Foto: Johanniter/Rainer Surrey
 - Hans-Peter v. Kirchbach, Präsident der Johanniter-Unfall-Hilfe e.V., S.K.H. Dr. Oskar Prinz v. Preußen, Herrenmeister des Johanniterordens, Dr. Joachim v. Einem, Kommendator der Hannoverschen Genossenschaft des Johanniterordens (von links)
Hans-Peter v. Kirchbach, Präsident der Johanniter-Unfall-Hilfe e.V., S.K.H. Dr. Oskar Prinz v. Preußen, Herrenmeister des Johanniterordens, Dr. Joachim v. Einem, Kommendator der Hannoverschen Genossenschaft des Johanniterordens (von links)
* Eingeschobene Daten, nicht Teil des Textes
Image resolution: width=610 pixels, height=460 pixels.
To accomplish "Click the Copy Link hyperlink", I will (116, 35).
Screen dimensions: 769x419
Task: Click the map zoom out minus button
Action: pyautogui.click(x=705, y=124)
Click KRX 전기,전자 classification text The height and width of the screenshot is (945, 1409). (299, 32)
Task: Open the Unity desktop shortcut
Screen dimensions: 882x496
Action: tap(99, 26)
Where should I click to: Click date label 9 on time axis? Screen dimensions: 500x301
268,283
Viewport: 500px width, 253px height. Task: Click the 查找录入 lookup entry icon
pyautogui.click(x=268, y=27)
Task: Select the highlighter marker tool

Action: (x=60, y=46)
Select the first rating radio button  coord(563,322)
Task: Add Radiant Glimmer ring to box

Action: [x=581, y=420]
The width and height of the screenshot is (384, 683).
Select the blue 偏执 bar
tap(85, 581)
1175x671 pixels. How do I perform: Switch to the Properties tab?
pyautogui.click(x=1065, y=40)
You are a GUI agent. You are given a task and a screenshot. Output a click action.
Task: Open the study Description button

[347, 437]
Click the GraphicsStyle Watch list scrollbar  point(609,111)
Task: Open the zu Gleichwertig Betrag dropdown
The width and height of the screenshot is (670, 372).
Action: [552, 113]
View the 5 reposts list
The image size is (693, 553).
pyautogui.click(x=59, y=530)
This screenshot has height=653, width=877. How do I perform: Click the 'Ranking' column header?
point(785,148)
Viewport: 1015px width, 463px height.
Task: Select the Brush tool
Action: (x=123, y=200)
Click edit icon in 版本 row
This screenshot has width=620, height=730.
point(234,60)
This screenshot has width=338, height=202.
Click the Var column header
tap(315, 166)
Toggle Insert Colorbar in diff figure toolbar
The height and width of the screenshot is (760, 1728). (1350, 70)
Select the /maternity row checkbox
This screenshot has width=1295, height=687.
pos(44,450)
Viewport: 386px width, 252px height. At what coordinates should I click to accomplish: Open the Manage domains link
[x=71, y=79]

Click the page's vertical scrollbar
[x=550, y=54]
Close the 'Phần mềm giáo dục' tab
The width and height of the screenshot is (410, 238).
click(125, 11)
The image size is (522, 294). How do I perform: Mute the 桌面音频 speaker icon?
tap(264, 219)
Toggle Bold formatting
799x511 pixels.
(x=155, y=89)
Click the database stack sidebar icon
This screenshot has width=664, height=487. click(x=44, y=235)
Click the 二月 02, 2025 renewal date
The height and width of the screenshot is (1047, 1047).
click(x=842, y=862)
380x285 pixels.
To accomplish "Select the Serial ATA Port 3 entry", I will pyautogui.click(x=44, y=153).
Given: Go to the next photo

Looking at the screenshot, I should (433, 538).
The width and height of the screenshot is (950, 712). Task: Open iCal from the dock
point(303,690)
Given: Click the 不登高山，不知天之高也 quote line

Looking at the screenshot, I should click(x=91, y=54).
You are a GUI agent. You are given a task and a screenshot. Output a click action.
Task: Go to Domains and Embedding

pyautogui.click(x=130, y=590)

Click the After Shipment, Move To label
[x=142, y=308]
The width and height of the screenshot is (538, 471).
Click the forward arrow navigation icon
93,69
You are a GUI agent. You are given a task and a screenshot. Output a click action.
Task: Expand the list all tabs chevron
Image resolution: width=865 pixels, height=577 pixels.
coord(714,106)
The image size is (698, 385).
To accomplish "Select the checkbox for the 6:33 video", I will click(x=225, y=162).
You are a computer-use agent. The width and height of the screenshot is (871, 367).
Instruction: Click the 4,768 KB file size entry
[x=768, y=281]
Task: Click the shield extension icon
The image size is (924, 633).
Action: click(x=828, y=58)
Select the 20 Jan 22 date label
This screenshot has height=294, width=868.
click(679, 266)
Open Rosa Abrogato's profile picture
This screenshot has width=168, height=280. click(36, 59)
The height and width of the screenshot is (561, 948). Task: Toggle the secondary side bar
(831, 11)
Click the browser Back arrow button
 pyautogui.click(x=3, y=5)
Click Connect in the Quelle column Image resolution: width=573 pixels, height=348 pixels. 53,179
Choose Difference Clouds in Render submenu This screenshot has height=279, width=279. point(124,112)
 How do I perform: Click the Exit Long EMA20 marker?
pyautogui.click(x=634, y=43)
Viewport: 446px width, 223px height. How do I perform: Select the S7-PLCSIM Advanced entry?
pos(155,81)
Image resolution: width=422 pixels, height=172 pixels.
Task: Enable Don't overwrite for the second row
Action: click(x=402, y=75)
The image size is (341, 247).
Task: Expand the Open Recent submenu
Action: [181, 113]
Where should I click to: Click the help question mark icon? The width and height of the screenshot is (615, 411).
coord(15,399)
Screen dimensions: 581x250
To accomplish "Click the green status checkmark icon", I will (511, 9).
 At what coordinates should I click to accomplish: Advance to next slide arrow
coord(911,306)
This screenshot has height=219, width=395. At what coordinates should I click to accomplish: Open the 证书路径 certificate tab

Ein festlicher Gottesdienst stand am Anfang der Feierlichkeiten. JUH-Präsident Hans-Peter von Kirchbach hatte viele Gäste geladen, Sozialministerin Aygül Özkan ebenso wie zahlreiche ehrenamtliche Helfer. Die Ministerin würdigte die Leistung der beiden Orden und wandte sich dabei auch an den Herrenmeister des Johanniter-Ordens, Dr. Prinz Oskar von Preußen, der ebenfalls anwesend war. In den Anfangsjahren der Johanniter war er es, der die Hilfe für heimgekehrte Kriegsgefangene und Flüchtlinge als notwendige Aufgabe des Ordens angeregt und initiiert hatte. Für Hans-Peter von Kirchbach ist und bleibt das freiwillige Helfen die Hauptaufgabe der Johanniter: „Die Triebfeder der Nächstenliebe sollte auch weiterhin unsere Arbeit beflügeln, denn damit machen wir unsere Welt ein Stück weit lebens- und schützenswerter.“

Bundesweit sind für das Ordenswerk rund 30.000 Ehrenamtliche im Einsatz. In der 60-jährigen Geschichte kann die JUH zahlreiche Großeinsätze in ganz Niedersachsen mit ehernamtlichen Helfern verzeichnen: Unter anderem halfen in den 70er Jahren mehr als 300 Freiwillige in einem Großeinsatz bei einer Waldbrandkatastrophe mit, und auch beim ICE-Zugunglück in Eschede 1998 waren zahlreiche Ehrenamtliche vor Ort. Im Januar 2010 flogen ehrenamtliche Johanniter-Mitarbeiter nach der verheerenden Erdbebenkatastrophe nach Haiti, um zu helfen. Zusätzlich wurde 2004 in Hannover das Katastrophenschutzzentrum der Johanniter Task Force eingerichtet,  und seit 2011 übernehmen die Johanniter erstmals die Betreuung an Ganztagsschulen in Hannover. Dabei beaufsichtigen 17 JUH-Mitglieder täglich 200 Schüler.